*Task objective*
Take the data below and extract the lines from the one with "Toggle FRIEDRICH Christoph legend entry" to the one with "The image size is (401, 268).", inclusive, exactly as written.

═══ Given information ═══

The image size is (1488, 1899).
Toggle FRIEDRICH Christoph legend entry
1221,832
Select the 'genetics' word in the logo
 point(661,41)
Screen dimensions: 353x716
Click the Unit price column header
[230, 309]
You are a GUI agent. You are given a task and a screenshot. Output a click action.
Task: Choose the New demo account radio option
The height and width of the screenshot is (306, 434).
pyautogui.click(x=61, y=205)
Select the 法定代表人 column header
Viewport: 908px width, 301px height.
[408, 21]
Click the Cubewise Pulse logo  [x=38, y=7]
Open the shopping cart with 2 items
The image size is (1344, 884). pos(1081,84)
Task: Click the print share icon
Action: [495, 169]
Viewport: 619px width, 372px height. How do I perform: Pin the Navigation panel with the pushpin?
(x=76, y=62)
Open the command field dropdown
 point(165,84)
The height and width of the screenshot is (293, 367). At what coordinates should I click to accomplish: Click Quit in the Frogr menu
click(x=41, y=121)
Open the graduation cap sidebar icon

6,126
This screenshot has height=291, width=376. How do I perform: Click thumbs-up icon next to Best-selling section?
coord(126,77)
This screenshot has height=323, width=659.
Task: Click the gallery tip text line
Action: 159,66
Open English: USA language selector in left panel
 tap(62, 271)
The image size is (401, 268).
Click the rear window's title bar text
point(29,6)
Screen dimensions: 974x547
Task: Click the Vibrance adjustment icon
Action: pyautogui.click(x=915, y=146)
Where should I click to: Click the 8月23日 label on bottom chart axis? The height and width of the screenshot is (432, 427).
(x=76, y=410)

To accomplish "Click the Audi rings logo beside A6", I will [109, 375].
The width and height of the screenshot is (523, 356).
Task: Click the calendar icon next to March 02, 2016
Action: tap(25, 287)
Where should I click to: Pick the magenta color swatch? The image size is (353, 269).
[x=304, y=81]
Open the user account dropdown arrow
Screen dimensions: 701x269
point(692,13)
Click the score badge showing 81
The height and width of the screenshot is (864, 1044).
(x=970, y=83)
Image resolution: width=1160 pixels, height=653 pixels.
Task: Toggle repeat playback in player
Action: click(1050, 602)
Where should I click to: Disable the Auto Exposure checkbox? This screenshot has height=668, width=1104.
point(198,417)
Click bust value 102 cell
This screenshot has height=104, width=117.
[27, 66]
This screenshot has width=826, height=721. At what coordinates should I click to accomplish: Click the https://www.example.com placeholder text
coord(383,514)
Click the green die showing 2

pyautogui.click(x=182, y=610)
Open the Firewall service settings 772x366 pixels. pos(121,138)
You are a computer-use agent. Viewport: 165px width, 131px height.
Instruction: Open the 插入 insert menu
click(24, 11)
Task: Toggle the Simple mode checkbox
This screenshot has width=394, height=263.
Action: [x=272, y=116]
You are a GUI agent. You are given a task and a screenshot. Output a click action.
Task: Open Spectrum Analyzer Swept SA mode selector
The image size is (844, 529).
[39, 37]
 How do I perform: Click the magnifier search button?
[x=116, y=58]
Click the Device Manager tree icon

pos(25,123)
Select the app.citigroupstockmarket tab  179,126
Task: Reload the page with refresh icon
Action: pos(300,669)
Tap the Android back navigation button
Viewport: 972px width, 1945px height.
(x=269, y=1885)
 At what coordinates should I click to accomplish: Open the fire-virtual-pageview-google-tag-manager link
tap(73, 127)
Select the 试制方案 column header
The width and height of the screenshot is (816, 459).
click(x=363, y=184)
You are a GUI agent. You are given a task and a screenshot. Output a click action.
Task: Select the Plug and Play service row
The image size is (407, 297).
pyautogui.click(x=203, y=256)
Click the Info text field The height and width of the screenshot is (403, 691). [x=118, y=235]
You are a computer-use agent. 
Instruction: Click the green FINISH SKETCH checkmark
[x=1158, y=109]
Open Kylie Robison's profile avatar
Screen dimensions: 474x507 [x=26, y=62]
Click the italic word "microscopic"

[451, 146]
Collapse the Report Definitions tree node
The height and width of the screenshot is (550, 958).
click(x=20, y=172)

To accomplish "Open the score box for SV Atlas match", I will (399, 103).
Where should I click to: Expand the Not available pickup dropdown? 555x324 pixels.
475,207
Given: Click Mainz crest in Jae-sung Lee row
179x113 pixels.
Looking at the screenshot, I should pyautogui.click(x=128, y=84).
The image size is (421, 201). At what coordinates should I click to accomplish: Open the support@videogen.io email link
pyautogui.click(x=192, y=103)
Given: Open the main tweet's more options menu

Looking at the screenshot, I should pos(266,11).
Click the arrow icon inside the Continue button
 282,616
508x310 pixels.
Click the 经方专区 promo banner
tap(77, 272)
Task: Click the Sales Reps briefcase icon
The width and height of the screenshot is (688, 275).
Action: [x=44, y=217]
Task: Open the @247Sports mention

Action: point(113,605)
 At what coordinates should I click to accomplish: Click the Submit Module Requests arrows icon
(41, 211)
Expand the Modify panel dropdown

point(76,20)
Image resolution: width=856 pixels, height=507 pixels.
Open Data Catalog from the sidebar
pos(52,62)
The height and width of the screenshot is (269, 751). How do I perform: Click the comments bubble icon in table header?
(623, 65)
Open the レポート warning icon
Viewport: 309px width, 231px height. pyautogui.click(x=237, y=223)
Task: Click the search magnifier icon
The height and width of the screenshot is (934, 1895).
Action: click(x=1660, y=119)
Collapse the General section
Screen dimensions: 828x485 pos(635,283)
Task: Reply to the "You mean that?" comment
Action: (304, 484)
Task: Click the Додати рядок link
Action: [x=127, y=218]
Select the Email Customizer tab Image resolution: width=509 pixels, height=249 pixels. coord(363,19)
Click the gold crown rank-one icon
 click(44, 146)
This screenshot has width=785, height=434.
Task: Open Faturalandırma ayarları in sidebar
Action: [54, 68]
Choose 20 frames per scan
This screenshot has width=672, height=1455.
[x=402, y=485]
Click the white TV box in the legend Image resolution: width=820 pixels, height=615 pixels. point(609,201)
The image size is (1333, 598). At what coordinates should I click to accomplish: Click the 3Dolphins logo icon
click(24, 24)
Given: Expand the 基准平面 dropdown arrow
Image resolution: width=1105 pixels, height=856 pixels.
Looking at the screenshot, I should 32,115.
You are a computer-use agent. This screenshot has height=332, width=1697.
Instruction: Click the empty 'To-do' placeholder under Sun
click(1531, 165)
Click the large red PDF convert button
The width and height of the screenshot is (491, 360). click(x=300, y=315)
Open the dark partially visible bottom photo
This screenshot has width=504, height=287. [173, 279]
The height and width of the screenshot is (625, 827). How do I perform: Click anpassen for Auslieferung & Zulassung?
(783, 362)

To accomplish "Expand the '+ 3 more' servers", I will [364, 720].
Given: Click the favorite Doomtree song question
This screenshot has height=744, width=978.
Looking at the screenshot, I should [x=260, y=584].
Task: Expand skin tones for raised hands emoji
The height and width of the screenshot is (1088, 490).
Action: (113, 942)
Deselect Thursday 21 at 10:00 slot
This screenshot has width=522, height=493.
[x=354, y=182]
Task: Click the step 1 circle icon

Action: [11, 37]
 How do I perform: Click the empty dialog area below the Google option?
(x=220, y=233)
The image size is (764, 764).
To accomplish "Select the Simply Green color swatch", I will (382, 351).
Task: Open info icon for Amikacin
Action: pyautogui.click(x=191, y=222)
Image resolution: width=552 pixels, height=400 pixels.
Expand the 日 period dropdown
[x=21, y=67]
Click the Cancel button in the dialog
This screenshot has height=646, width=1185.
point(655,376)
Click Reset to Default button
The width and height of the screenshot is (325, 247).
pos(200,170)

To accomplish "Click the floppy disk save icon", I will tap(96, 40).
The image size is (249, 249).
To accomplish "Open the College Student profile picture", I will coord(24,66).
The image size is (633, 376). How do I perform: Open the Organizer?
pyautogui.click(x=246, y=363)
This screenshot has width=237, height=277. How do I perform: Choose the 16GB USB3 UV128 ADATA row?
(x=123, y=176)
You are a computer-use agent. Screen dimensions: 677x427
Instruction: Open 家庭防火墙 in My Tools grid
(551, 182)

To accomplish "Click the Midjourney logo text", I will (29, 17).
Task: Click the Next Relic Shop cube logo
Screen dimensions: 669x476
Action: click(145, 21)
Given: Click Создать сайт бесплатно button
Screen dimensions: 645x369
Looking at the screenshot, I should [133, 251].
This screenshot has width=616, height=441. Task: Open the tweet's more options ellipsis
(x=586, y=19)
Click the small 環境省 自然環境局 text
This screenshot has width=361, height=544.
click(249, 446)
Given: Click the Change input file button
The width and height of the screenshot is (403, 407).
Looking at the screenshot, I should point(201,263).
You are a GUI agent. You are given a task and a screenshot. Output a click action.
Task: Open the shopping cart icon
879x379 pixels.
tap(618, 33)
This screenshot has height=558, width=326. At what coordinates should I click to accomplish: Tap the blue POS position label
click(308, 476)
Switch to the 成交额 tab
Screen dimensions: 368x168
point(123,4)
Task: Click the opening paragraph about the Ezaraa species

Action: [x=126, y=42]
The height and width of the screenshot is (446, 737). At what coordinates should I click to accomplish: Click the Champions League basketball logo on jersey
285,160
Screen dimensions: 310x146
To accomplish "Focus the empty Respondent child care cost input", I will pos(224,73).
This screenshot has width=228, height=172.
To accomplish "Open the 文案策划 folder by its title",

═══

*Final answer*
Toggle FRIEDRICH Christoph legend entry
1221,832
Select the 'genetics' word in the logo
 point(661,41)
Screen dimensions: 353x716
Click the Unit price column header
[230, 309]
You are a GUI agent. You are given a task and a screenshot. Output a click action.
Task: Choose the New demo account radio option
The height and width of the screenshot is (306, 434).
pyautogui.click(x=61, y=205)
Select the 法定代表人 column header
Viewport: 908px width, 301px height.
[408, 21]
Click the Cubewise Pulse logo  [x=38, y=7]
Open the shopping cart with 2 items
The image size is (1344, 884). pos(1081,84)
Task: Click the print share icon
Action: [495, 169]
Viewport: 619px width, 372px height. How do I perform: Pin the Navigation panel with the pushpin?
(x=76, y=62)
Open the command field dropdown
 point(165,84)
The height and width of the screenshot is (293, 367). At what coordinates should I click to accomplish: Click Quit in the Frogr menu
click(x=41, y=121)
Open the graduation cap sidebar icon

6,126
This screenshot has height=291, width=376. How do I perform: Click thumbs-up icon next to Best-selling section?
coord(126,77)
This screenshot has height=323, width=659.
Task: Click the gallery tip text line
Action: 159,66
Open English: USA language selector in left panel
 tap(62, 271)
The image size is (401, 268).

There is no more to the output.